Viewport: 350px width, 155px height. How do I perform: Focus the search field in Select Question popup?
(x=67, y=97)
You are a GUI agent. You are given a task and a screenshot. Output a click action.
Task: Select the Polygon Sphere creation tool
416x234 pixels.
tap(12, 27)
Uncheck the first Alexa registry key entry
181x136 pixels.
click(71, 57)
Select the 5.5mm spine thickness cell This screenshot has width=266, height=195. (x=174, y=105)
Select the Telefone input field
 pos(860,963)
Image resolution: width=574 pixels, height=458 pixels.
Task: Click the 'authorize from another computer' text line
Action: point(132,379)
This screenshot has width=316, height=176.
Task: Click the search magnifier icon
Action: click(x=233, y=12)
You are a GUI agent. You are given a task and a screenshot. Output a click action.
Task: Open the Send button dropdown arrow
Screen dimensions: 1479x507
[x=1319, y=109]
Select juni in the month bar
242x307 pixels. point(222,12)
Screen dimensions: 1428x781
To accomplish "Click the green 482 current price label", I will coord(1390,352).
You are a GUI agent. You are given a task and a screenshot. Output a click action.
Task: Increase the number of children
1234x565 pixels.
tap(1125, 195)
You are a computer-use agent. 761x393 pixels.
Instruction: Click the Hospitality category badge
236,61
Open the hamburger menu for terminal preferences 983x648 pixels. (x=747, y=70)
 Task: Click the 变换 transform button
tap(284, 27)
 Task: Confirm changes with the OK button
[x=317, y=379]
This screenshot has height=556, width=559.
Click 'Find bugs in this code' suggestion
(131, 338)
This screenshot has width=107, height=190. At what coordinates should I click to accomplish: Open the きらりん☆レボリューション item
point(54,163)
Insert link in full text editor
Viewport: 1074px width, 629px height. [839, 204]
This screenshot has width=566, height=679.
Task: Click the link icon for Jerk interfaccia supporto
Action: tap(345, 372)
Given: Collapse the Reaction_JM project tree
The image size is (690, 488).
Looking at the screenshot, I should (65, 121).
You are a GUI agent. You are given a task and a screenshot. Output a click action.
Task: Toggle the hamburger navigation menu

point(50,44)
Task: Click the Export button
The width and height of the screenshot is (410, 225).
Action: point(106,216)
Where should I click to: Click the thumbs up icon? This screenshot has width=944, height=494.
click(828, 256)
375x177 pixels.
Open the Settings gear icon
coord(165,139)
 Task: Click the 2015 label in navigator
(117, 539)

-=-=-=-=-

What you need to do:
All of the data above should be written out again word for word.

Your response:
Viewport: 350px width, 155px height. How do I perform: Focus the search field in Select Question popup?
(x=67, y=97)
You are a GUI agent. You are given a task and a screenshot. Output a click action.
Task: Select the Polygon Sphere creation tool
416x234 pixels.
tap(12, 27)
Uncheck the first Alexa registry key entry
181x136 pixels.
click(71, 57)
Select the 5.5mm spine thickness cell This screenshot has width=266, height=195. (x=174, y=105)
Select the Telefone input field
 pos(860,963)
Image resolution: width=574 pixels, height=458 pixels.
Task: Click the 'authorize from another computer' text line
Action: point(132,379)
This screenshot has width=316, height=176.
Task: Click the search magnifier icon
Action: click(x=233, y=12)
You are a GUI agent. You are given a task and a screenshot. Output a click action.
Task: Open the Send button dropdown arrow
Screen dimensions: 1479x507
[x=1319, y=109]
Select juni in the month bar
242x307 pixels. point(222,12)
Screen dimensions: 1428x781
To accomplish "Click the green 482 current price label", I will coord(1390,352).
You are a GUI agent. You are given a task and a screenshot. Output a click action.
Task: Increase the number of children
1234x565 pixels.
tap(1125, 195)
You are a computer-use agent. 761x393 pixels.
Instruction: Click the Hospitality category badge
236,61
Open the hamburger menu for terminal preferences 983x648 pixels. (x=747, y=70)
 Task: Click the 变换 transform button
tap(284, 27)
 Task: Confirm changes with the OK button
[x=317, y=379]
This screenshot has height=556, width=559.
Click 'Find bugs in this code' suggestion
(131, 338)
This screenshot has width=107, height=190. At what coordinates should I click to accomplish: Open the きらりん☆レボリューション item
point(54,163)
Insert link in full text editor
Viewport: 1074px width, 629px height. [839, 204]
This screenshot has width=566, height=679.
Task: Click the link icon for Jerk interfaccia supporto
Action: tap(345, 372)
Given: Collapse the Reaction_JM project tree
The image size is (690, 488).
Looking at the screenshot, I should (65, 121).
You are a GUI agent. You are given a task and a screenshot. Output a click action.
Task: Toggle the hamburger navigation menu

point(50,44)
Task: Click the Export button
The width and height of the screenshot is (410, 225).
Action: point(106,216)
Where should I click to: Click the thumbs up icon? This screenshot has width=944, height=494.
click(828, 256)
375x177 pixels.
Open the Settings gear icon
coord(165,139)
 Task: Click the 2015 label in navigator
(117, 539)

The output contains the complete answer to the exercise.